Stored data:
* * *
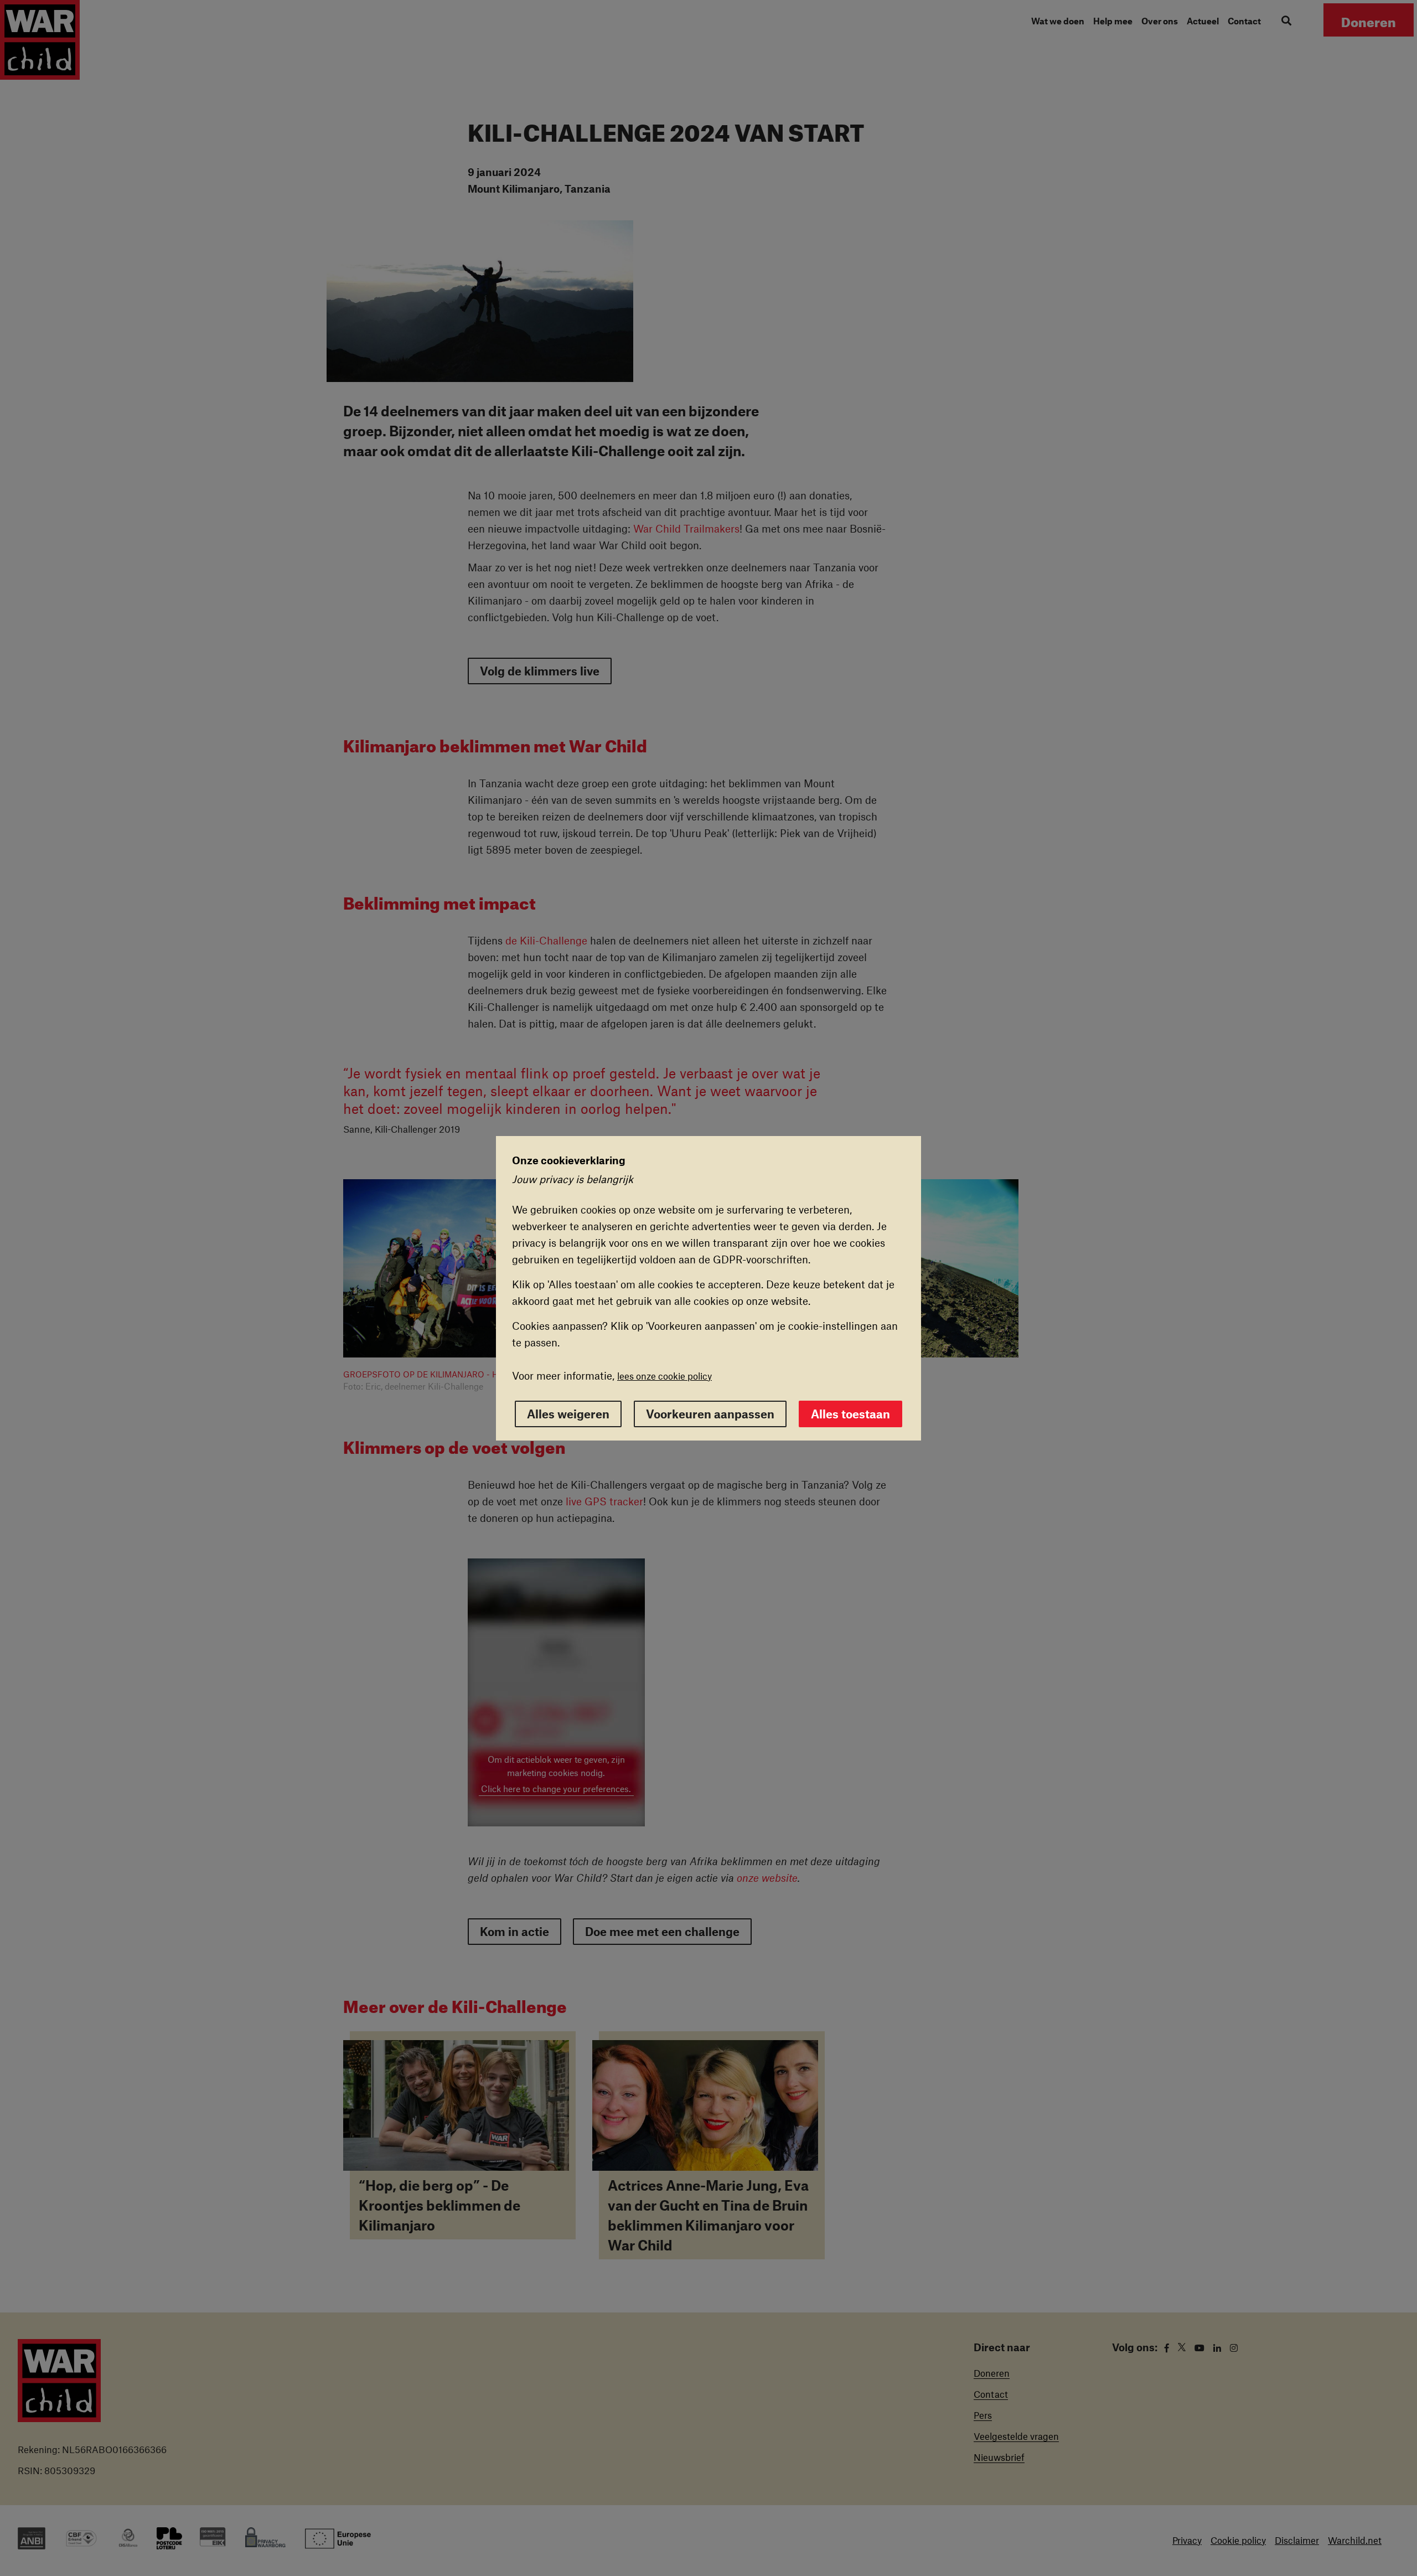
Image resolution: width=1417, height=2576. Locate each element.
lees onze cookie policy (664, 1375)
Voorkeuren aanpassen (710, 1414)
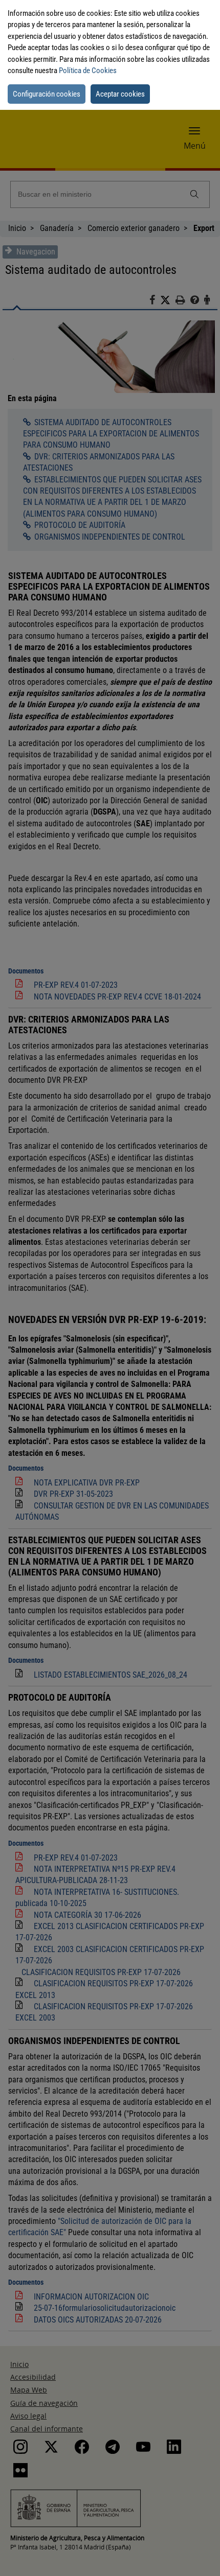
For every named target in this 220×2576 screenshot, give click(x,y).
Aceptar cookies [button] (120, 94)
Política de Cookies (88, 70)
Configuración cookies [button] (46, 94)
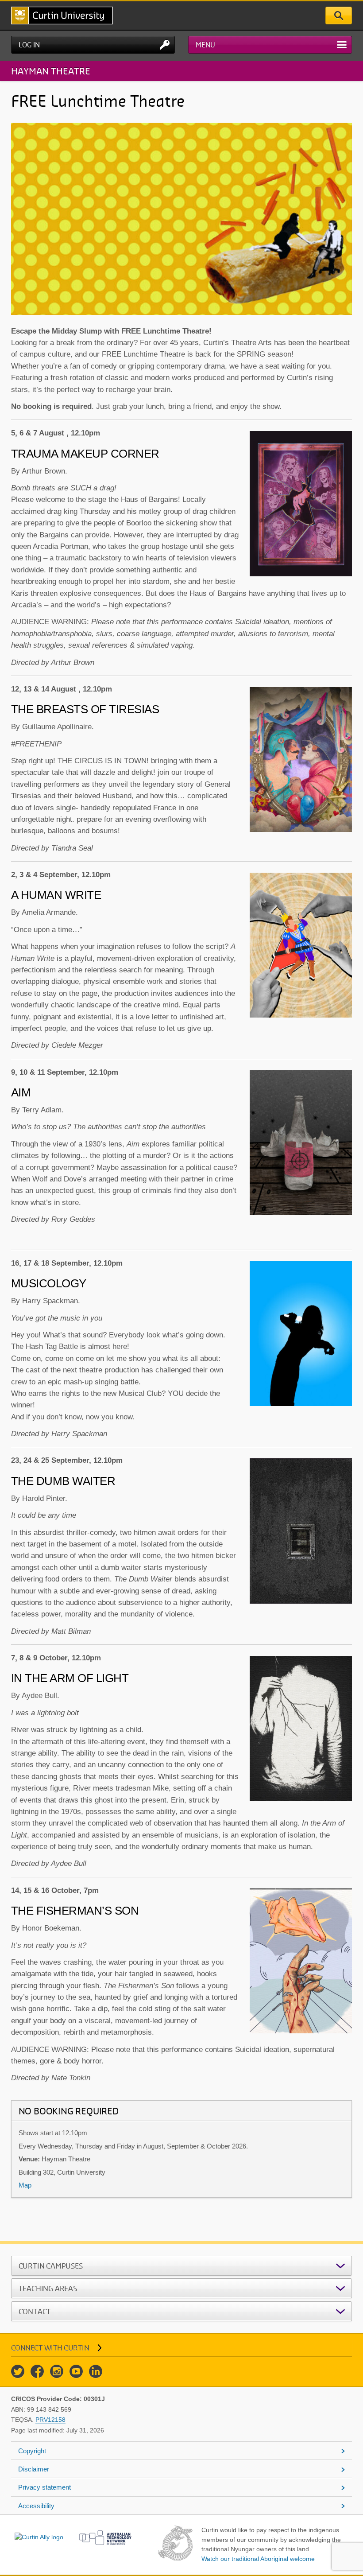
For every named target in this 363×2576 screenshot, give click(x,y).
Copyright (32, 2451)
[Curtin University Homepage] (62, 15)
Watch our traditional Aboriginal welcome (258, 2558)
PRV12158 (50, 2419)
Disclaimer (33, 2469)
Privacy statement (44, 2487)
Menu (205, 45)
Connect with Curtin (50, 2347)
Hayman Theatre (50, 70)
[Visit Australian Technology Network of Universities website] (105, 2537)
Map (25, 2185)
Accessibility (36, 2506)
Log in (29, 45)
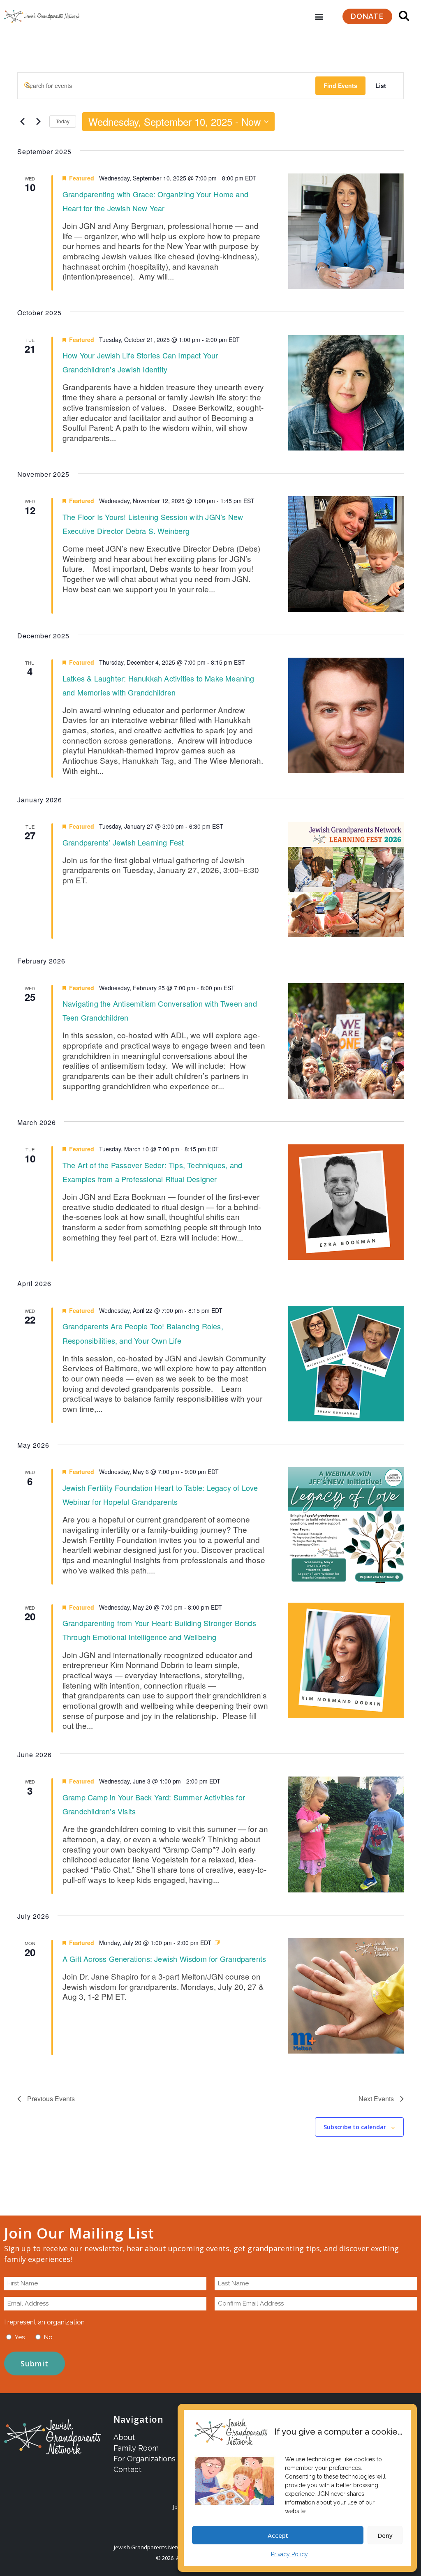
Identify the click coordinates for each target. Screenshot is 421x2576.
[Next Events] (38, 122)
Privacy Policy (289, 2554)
* * *
Return an exact transcription of the entries above, excluding each image.

Image resolution: width=1417, height=2576. Locate each element.
lees onze cookie policy (664, 1375)
Voorkeuren aanpassen (710, 1414)
For every named target in this 220×2576 screenshot, give click(x,y).
Aceptar cookies [button] (120, 94)
Política de Cookies (88, 70)
Configuración cookies [button] (46, 94)
For every named target in this 363×2576 screenshot, give click(x,y).
Copyright (32, 2451)
[Curtin University Homepage] (62, 15)
Watch our traditional Aboriginal welcome (258, 2558)
PRV12158 (50, 2419)
Disclaimer (33, 2469)
Privacy statement (44, 2487)
Menu (205, 45)
Connect with Curtin (50, 2347)
Hayman Theatre (50, 70)
[Visit Australian Technology Network of Universities website] (105, 2537)
Map (25, 2185)
Accessibility (36, 2506)
Log in (29, 45)
Identify the click coordinates for each target. Screenshot is 421x2576.
[Next Events] (38, 122)
Privacy Policy (289, 2554)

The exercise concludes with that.